Alix, elle, vient de se désabonner à 32 ans de sa plateforme de rencontres et n’est plus prête à rencontrer quelqu’un. Ingrid en discute régulièrement avec des inconnus comme avec ce chauffeur de taxi. La quinqua a réussi à le convaincre que les 50 coaccusés, en majorité dans le déni, n’étaient pas sous le joug d’un seul homme, Dominique Pelicot, le « mari manipulateur », mais bien responsables de leurs actes.

« Même après lui avoir dit qu’on entendait Gisèle Pelicot ronfler sur les vidéos, il a mis du temps à l’admettre. J’ai dû l’inclure dans l’histoire, le mettre dans la même position, lui dire qu’un homme bien ne faisait pas ça. » Convaincre, militer pour le changement des mentalités, beaucoup se lancent dans la bataille.

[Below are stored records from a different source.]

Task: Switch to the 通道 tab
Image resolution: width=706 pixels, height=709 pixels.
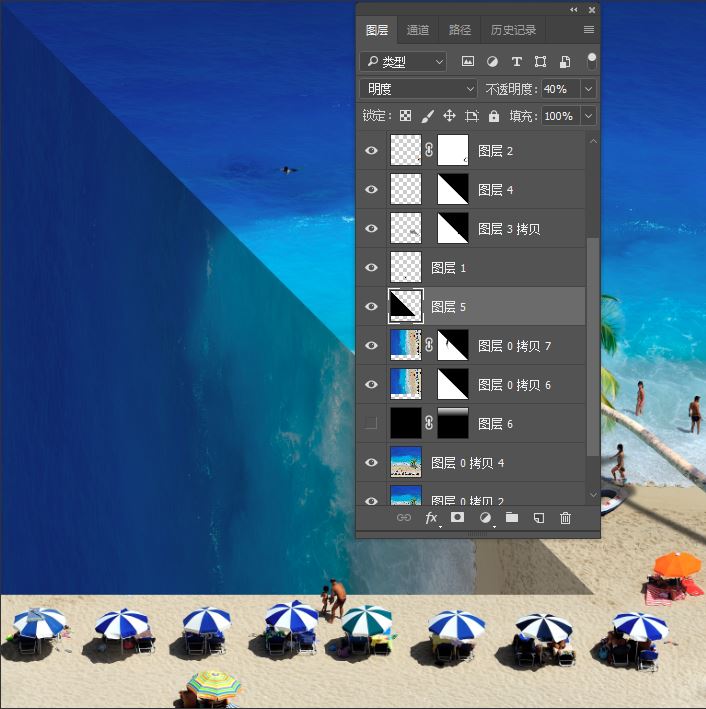Action: (417, 30)
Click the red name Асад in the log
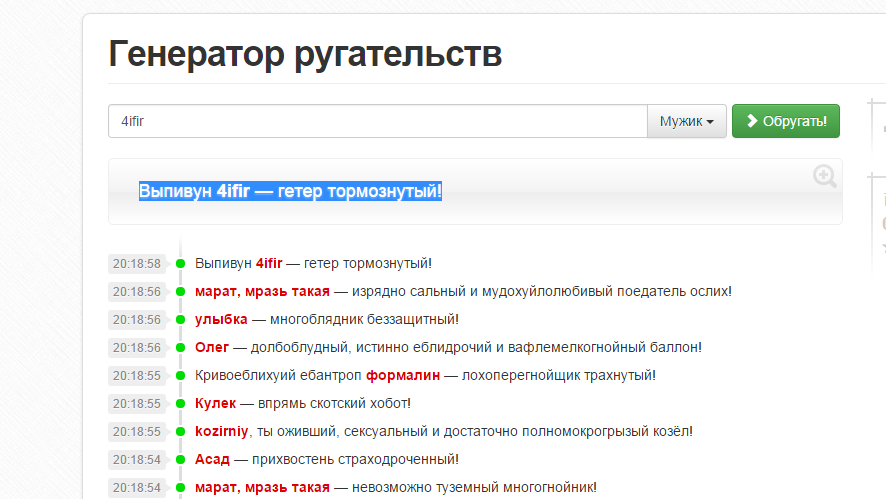The width and height of the screenshot is (886, 499). click(212, 459)
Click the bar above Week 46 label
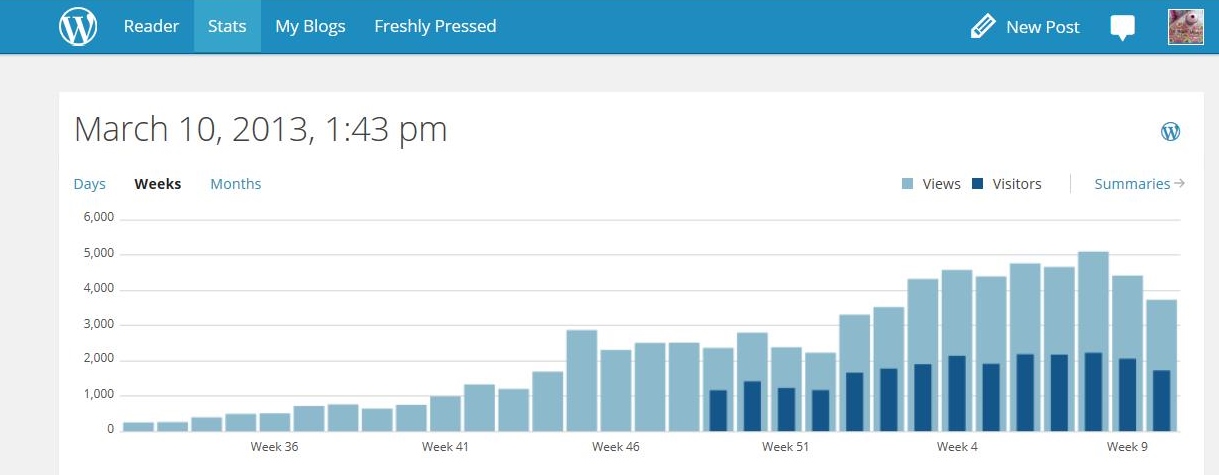The width and height of the screenshot is (1219, 475). pyautogui.click(x=615, y=390)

L’affaire s’invite même dans les procès en cours : l’avocate de Nicolas Bedos y fait référence, une affaire de soumission chimique au sein d’un couple à Toulouse y renvoie automatiquement, les articles évoquant des prévenus pompiers accusés d’agressions sexuelles sur une mineure y font référence…

« C’est un nouveau mouvement #MeToo »

« C’est un nouveau mouvement #MeToo qui peut changer la société française, contre le sexisme qui est présent partout. Ce cas précis est cruel mais il raconte quelque chose de beaucoup plus large sur la masculinité », déchiffre Daniel Steinvorth. Ce journaliste suisse du quotidien « NZZ » n’est pas le seul à l’avoir pressenti. La presse internationale n’a pas manqué le rendez-vous d’Avignon : les États-Uniens du « New York Times », les Espagnols d’« El Mundo », les Britanniques du « Daily Mail », les Allemands, les Belges…

La couverture médiatique est elle-même singulière pour ce genre d’affaires : très féminine, avec une plume investie, positionnée d’un point de vue féministe. Les concepts évoqués sont même rarement remis en question comme la culture du viol ou le consentement. « D’une certaine façon, ce cas qui est absolument monstrueux, terrible et épouvantable, est aussi un moment béni pour la pensée féministe, conclut l’écrivaine québécoise Martine Delvaux. C’est pour ça que Gisèle Pelicot y va tous les jours et se présente à ces femmes qui viennent lui donner leur appui. Je pense que Gisèle Pelicot est très consciente de ce qui se passe en ce moment. C’est un moment féministe et elle y participe. »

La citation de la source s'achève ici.